Thanks to weather apps, the person who predicts the weather is now the person who dropped a few bucks in the Apple store. What does that say about an individual? Not too much, though it indicates a desire to plan ahead and, if the person is a city dweller (which, statistically speaking, they probably are), a lack of social discipline. The only reason to care that it’s going to rain in a few days is if you want to cancel plans. It’s also another excuse to say, “no.” And, in the Netflix era, no one needs that at arm’s length.

Here’s a dramatization to throw the issue into stark relief:

Human One: Want to go have a picnic tomorrow with Human Three and Human Four?

Human Two (pulling up a weather app): It’s supposed to rain tomorrow.

Human One: We can always take our chances and call an audible.

Human Two: There’s a 95 percent chance of rain.
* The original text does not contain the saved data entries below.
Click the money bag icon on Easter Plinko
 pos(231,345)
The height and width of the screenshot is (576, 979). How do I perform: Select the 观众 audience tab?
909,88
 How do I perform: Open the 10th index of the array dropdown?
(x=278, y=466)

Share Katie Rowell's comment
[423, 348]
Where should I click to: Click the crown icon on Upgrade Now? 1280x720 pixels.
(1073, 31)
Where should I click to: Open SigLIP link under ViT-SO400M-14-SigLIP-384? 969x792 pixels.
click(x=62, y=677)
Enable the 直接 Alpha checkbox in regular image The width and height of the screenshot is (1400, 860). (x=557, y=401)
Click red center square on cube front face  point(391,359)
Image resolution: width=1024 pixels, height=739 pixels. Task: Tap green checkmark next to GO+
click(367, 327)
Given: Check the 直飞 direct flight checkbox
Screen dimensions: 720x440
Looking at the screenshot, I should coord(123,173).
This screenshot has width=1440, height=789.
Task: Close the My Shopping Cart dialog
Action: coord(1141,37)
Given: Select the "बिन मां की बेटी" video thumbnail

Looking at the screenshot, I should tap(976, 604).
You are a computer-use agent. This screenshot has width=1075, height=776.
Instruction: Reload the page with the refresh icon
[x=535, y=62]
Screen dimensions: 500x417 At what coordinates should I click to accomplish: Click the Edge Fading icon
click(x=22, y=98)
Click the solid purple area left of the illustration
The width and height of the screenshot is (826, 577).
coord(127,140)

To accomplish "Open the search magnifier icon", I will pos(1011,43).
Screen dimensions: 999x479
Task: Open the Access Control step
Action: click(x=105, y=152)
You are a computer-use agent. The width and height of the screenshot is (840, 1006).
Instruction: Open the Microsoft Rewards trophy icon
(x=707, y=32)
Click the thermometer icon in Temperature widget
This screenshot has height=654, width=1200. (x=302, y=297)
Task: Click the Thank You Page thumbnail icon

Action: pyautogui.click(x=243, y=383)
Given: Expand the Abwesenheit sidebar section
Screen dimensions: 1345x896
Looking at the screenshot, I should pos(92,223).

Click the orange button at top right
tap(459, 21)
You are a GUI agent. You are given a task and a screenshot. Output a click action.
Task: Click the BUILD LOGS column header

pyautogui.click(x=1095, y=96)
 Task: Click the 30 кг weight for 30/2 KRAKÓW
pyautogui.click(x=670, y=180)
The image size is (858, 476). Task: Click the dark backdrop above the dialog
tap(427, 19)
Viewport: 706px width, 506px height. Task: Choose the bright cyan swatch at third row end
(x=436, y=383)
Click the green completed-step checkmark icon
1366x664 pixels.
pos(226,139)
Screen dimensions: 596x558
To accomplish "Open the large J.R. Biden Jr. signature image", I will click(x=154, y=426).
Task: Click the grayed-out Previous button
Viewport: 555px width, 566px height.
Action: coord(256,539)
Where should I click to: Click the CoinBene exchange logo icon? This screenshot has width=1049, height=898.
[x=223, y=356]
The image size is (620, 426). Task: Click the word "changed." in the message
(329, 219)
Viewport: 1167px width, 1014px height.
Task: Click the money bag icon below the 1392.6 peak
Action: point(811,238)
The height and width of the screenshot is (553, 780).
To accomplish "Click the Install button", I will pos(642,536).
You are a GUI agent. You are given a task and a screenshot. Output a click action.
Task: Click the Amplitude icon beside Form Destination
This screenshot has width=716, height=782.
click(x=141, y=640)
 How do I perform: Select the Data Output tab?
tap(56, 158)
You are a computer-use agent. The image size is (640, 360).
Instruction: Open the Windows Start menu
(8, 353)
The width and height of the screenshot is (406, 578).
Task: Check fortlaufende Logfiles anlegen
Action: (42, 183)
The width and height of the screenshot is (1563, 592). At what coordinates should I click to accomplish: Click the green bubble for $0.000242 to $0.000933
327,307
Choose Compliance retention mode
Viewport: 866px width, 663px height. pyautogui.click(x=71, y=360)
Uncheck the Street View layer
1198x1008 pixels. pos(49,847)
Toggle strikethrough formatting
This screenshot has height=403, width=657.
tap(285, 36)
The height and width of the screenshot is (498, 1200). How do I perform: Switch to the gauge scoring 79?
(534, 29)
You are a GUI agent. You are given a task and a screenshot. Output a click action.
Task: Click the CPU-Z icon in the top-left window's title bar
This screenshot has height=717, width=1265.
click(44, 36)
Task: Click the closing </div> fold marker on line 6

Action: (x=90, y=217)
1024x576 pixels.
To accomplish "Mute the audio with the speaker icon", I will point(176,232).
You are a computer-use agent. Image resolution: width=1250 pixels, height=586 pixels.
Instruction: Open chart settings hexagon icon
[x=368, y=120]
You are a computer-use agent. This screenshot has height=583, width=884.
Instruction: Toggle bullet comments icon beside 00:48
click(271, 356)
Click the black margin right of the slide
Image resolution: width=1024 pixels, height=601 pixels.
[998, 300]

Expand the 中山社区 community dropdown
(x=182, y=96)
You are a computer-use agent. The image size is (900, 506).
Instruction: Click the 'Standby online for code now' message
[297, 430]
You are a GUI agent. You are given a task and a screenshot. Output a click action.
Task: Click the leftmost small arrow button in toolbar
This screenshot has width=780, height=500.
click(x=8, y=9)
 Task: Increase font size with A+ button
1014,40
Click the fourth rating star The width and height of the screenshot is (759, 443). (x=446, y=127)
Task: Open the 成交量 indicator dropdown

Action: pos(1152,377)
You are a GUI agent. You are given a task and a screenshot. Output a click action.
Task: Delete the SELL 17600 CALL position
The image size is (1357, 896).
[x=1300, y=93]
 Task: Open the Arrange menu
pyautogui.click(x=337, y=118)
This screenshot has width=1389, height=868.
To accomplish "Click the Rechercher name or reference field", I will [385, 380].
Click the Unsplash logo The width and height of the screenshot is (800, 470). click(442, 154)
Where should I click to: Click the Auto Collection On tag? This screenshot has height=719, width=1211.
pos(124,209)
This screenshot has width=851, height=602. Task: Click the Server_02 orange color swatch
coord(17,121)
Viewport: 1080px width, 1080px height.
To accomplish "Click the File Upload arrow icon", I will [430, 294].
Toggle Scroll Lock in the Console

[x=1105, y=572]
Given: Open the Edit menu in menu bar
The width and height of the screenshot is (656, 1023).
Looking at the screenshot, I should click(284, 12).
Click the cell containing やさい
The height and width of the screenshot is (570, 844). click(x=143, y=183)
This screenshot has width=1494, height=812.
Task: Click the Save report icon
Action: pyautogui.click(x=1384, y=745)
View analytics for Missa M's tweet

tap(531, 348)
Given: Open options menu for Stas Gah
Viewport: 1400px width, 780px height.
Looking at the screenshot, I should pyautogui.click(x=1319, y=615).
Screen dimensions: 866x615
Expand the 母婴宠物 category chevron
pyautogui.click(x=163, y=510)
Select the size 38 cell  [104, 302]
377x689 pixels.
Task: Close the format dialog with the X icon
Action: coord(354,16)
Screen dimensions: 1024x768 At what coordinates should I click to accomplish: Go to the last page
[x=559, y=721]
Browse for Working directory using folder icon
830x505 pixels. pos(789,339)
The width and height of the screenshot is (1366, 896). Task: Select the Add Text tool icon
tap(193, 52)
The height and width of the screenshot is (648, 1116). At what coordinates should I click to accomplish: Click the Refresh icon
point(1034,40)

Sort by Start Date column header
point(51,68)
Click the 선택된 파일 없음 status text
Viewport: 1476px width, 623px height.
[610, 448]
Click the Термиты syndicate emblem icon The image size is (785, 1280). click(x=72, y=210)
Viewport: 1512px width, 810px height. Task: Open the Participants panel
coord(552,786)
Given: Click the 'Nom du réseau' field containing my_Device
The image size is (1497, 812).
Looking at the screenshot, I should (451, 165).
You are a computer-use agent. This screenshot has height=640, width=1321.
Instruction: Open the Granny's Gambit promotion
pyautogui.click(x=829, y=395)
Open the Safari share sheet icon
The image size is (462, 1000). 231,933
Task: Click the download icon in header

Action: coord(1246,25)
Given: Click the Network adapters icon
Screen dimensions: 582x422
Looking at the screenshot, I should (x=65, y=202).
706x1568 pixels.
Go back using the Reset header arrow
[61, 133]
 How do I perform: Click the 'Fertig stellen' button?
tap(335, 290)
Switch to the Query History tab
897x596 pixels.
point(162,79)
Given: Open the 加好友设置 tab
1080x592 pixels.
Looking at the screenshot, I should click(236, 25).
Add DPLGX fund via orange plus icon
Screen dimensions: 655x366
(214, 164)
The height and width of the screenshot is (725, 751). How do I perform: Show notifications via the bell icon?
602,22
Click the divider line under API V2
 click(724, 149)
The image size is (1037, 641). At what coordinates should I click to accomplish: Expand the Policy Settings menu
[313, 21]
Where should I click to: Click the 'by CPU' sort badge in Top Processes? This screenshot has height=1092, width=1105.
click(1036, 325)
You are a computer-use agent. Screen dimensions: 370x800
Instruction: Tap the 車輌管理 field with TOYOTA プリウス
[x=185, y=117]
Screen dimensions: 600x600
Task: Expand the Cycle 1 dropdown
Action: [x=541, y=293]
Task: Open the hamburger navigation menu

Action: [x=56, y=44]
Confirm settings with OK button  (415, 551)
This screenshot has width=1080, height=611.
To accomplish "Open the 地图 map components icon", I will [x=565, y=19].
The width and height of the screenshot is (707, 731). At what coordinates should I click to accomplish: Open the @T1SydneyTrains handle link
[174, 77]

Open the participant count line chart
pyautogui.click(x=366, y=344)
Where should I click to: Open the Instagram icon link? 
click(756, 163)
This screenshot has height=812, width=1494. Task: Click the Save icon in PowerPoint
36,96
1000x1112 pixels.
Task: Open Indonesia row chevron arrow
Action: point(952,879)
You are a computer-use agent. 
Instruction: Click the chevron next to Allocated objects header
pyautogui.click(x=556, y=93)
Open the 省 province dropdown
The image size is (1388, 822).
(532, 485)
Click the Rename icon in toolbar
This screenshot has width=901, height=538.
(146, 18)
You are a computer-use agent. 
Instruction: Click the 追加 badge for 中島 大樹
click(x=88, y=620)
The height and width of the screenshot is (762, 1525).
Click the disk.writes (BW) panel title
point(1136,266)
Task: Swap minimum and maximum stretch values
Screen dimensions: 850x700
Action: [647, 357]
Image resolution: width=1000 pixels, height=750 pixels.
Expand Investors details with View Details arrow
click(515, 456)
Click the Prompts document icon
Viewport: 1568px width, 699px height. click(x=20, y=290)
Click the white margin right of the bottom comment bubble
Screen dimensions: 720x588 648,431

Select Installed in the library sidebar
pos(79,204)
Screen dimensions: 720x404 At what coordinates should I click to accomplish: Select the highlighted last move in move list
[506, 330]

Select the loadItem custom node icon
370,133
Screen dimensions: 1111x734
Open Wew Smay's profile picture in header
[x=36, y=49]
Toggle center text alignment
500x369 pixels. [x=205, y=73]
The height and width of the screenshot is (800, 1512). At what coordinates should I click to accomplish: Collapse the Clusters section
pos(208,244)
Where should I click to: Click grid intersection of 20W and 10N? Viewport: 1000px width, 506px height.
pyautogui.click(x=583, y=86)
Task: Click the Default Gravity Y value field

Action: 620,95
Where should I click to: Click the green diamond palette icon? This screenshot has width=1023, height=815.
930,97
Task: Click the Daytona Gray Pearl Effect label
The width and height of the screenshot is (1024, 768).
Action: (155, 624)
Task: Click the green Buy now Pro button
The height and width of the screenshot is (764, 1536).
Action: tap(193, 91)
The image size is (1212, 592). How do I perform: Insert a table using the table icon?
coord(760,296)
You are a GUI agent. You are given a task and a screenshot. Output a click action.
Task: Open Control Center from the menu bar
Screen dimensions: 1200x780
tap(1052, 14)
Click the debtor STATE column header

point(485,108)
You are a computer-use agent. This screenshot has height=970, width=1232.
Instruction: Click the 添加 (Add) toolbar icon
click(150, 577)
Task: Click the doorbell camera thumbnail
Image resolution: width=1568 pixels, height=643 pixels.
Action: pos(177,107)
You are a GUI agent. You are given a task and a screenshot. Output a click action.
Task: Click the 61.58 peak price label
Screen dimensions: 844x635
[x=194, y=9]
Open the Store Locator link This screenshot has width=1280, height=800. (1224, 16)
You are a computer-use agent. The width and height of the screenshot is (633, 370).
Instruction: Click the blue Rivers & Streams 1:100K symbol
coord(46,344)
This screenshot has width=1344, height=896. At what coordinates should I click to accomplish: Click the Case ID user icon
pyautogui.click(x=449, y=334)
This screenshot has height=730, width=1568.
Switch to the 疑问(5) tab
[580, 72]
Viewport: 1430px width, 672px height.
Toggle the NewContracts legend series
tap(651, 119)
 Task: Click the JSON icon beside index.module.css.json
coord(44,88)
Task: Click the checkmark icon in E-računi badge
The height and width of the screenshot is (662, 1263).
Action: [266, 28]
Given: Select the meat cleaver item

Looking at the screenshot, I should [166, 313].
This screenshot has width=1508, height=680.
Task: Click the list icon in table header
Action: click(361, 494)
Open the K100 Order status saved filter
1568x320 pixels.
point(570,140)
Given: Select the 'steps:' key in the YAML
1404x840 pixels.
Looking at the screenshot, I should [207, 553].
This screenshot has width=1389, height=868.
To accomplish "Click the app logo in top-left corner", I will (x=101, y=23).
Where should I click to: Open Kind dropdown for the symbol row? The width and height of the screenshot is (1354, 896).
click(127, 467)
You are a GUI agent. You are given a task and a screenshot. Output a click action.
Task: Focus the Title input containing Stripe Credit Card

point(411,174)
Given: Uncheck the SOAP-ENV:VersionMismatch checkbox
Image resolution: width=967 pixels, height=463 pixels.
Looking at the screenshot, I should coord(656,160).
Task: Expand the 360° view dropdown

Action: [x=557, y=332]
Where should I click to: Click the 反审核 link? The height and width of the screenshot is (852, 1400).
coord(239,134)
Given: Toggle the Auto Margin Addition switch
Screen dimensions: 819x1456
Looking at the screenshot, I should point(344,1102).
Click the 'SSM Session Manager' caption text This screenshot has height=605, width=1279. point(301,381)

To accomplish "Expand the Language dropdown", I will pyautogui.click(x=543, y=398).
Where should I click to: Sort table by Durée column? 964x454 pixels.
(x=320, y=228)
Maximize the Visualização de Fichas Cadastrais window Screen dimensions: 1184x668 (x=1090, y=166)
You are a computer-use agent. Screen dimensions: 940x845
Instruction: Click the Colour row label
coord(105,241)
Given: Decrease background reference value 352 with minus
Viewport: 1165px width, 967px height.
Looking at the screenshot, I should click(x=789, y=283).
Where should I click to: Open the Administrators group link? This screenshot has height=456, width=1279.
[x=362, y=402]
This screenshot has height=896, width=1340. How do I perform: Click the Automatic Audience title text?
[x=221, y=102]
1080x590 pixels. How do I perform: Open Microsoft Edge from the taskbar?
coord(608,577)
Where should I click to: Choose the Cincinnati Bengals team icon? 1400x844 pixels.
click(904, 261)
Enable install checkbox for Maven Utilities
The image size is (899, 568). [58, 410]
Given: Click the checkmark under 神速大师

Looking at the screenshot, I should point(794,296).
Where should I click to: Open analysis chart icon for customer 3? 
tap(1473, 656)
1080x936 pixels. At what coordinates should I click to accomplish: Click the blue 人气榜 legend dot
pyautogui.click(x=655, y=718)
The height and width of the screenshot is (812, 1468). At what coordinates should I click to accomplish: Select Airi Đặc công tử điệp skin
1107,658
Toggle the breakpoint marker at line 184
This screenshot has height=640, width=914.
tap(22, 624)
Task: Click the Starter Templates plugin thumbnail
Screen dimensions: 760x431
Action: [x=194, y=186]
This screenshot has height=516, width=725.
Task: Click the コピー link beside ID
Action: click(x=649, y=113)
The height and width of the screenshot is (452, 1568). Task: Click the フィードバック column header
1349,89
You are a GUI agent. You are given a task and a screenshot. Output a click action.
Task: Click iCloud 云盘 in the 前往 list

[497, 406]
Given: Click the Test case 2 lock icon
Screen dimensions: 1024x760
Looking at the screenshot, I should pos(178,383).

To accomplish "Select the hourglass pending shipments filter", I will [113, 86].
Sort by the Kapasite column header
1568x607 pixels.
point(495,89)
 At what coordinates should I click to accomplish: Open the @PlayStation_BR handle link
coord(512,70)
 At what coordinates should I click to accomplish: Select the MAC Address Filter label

I don’t think it’s going to happen.

Human One: What do you want to do instead?

Human Two: I don’t know. I’m terrified of water so I was planning on sitting in my apartment watching the Planet Earth episode about deserts.

The enduring popularity of weather apps in America (thumb through the over 7,600 options that pop up when you search “weather” in the App Store) would make a great deal more sense if America had a wild climate, but we don’t. The contiguous states all boast pretty mild, pretty regular weather patterns. It snows up north sometimes and it rains down south and the wind in the middle can get pretty crazy, but we don’t have a monsoon season and we don’t burn through the summers. On any given day, any American can survive in jeans and a t-shirt. Said American might be very uncomfortable, but they won’t be dead.

And that not-deadness matters because we do so little to prepare for weather anyway. Is having an umbrella handy on appropriate occasions worth giving up on mankind’s all-time favorite guessing game? Is staying dry actually better than getting wet? Is planning ahead really the best way to plan ahead? I would say, “no.” I’d say it three times.

Weather isn’t an inconvenience, it’s Earth’s default setting. Is it gonna rain? I don’t know, but I want to talk about it.